The random comment was from me and no I'm not being spiteful. Strangers at weddings are random people. The Op has met the groom once and the bride not at all.

Pippa12 · 04/03/2018 18:26

You've had a rough time on here... You've met both b&g, invited to a wedding which would of cemented your 'acceptance' by his friends as his serious gf, then had it ripped away from you and your bf didnt even have the good grace to tell you himself unprompted... Yes I'd feel degraded and embarassed... its a mean thing to do and i genuinely feel for you...

Causing a scene would be undignified and make future functions awkward... I'd probably decline the invite due to 'sunning myself on a weekend away with my good friends... and sorry bf... no you weren't invited xxx

loubeylou68smellsofreindeerpoo · 04/03/2018 18:27

I would be upset too.

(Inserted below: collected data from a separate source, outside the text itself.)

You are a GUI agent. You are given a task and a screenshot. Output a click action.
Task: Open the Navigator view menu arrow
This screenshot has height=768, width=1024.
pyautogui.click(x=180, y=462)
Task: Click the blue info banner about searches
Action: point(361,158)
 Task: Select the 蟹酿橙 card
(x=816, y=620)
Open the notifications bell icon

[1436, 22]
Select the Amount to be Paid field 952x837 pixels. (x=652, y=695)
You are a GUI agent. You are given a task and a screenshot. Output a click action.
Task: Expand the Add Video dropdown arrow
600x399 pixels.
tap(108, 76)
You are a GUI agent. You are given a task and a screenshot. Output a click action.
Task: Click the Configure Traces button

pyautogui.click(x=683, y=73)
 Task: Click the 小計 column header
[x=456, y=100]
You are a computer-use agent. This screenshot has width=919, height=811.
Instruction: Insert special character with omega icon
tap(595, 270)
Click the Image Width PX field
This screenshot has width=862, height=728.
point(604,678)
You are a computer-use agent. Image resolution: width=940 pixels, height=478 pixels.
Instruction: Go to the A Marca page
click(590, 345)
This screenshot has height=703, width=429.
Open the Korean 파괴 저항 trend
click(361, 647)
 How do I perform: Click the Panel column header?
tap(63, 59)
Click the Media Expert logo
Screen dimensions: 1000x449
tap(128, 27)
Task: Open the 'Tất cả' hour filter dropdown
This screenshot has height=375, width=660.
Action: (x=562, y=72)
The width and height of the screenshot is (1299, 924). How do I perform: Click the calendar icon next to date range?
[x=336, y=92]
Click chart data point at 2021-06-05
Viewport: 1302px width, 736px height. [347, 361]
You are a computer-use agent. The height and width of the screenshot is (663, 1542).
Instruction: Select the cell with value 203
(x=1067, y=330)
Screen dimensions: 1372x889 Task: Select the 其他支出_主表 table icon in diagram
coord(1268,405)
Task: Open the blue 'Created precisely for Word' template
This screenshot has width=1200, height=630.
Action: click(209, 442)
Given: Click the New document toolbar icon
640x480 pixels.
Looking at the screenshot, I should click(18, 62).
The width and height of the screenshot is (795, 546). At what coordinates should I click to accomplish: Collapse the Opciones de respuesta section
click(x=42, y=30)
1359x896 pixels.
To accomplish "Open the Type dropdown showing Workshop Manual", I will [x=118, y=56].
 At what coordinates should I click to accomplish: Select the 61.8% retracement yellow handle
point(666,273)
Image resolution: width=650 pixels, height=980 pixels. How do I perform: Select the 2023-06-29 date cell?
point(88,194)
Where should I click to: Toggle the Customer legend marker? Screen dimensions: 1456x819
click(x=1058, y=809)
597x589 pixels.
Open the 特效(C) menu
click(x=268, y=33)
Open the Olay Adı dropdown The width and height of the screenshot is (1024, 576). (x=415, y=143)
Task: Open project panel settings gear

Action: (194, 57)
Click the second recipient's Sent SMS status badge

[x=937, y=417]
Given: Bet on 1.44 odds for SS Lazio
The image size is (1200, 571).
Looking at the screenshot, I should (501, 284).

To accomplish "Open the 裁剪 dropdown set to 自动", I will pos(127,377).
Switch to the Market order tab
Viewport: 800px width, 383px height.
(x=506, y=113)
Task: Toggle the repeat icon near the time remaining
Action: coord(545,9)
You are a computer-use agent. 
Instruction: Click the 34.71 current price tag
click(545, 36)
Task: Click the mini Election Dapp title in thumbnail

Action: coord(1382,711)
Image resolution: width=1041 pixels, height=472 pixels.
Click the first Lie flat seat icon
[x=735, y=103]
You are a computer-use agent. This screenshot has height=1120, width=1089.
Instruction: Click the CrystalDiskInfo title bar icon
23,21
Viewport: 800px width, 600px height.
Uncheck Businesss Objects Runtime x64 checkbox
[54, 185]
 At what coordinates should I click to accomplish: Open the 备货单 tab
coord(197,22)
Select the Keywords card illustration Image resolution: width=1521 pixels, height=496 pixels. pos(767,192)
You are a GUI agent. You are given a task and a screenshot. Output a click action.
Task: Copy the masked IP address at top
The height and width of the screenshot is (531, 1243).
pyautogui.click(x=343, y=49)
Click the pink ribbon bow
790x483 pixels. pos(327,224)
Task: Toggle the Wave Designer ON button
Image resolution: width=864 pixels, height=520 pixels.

When planing a wedding if you invite a guest you usually add a partner or +1 . One of my best friends brought his new girlfriend to our wedding, as their relationship didn't last it was the only time I met her. We were limited on numbers but I would never invite someone solo

BackToBaileys · 04/03/2018 18:31

It's probably a case of the groom inviting anyone and everyone and the bride doing the realism of numbers that's all. They no doubt like you very much but if it were me and numbers were tight I would drop off the girlfriend (who I barely knew/not yet officially serious with engagement/not yet long term) in favour of a closer friend or relative.

Inviting you to the evening just means they like you but numbers were too tight to justify a non close friend/relative.

Aeroflotgirl · 04/03/2018 18:31

It's the inviting, then recalling it, which was rude. Beat if they had not said anything at all. At my wedding I had +1s that I never even met beforehand. I just felt it rude not to invite my friend relative and not their partner. If I had invited that person twice, I woukd jiggle my numbers and fit that person in, Noway would I have done what your partners friend did.

However I would convey my annoyance to him, but leave it there, go do something nice that day, let him sort out gifts and cards, after all it's his friend, not mine!

Aeroflotgirl · 04/03/2018 18:35

Or I would have contacted my friend and said, "oh sorry, we made a hash with the numbers and we can't have RP to the full day, but we would like her to come to the evening bit, which starts at 8pm, or something. Not do what they did, and hope nobody would notice, very rude. Op might end up with her partner for a long time, so they want to be on good terms.

Aeroflotgirl · 04/03/2018 18:36

No Maiden, op has said she met groom quite a few times.

Aeroflotgirl · 04/03/2018 18:38

Op has said she met both of them a fair number of times.